The 2008 oil spike ends, ending an inflation scare. Oil, foreign exchange, and stock markets simultaneously reverse, creating big losses and forcing investors to repay debts.

September 7, 2008: Fannie Mae and Freddie Mac nationalized

Preferred shareholders take losses, shocking markets and prompting a run on all financial institutions seen as vulnerable.

September 15, 2008: Lehman Brothers bankrupt

Negotiations to sell it fail; Merrill Lynch sells to Bank of America; AIG appeals for help.

September 18, 2008: AIG rescued; Reserve Fund breaks the buck; money market panics

A money market fund “breaks the buck” because it holds Lehman bonds, leading to panic withdrawals from money funds; AIG requires an $85 billion rescue, prompting fears for European banks it insured.

September 29, 2008: Congress votes down the TARP bailout package.

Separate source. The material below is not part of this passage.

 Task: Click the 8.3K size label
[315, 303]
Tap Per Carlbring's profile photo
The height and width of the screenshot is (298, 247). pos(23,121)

Confidence in political institutions collapses. Confusion in European Union over how to coordinate protecting bank deposits makes this all the worse.

October 6–10, 2008: Global correlated crash

Virtually all the world’s stock markets drop by one-fifth in one week—the unprecedented fall across all asset classes demonstrates that there had been a synchronized bubble.

The Fearful Rise

October 24, 2008: Emerging markets hit bottom as China rolls out stimulus plan

China’s aggressive expansion of lending and the Fed’s supply of dollars to emerging market central banks avert an all-out emerging market default crisis.

March 9, 2009: Bank stocks, and developed markets in general, hit bottom and rally

A rally starts after Citigroup says it is trading profitably. Confidence returns that big banks can avoid nationalization.